Wednesday, 28 January 2009

Reference Ends

After Sandy and I left the restaurant, he was stonily silent. I tried to engage him again by saying something profound, so I told him how we're all topologically tubes - you know, with the mouth and the anus, we're essentially tubular, topologically speaking.

"What about the nostrils?" he asked, and I had to explain that, broadly speaking, I meant sort of functionally tubular, really, that was the point.

"What about the eyes? What about the urethra, then? Did you think about the urethra?"

I didn't answer him but just carried on in a sulk as he was clearly not entering into the spirit of the conversation.

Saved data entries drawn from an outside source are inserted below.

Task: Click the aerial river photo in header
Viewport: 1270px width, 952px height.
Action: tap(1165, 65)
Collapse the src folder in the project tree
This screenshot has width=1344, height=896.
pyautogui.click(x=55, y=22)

As we walked along, we went past a street entertainer dressed as a clown who was doing a comedy juggling act. He had a crowd around him and I had to step in front of some of them to get by on the pavement, so I had to pass right by the clown on his pitch. As I walked by, he deliberately dropped all the balls in an exaggerated fashion, throwing his arms up in the air and taking off his hat to collect money. He stepped up right in front of me and wouldn't let me pass, shoving the hat into my tummy for a donation. He was smiling and nodding and people were laughing at him while he did it but I didn't like it. I wanted to just push him out the way but he was a huge guy. He had a big body but his head was small. It was small and painted white and looked shrivelled like it had been pickled and bleached in a vat of vinegar for a month. I could see that he wasn't wearing a stick-on clown pate but that it was actually his own painted, bald head with his own long strands of greasy dyed-red hair over his ears. He had yellow teeth and his wide eyes were bloodshot from the make-up that had run in to them and were coloured light blue, almost white like a bright cloud-filled sky.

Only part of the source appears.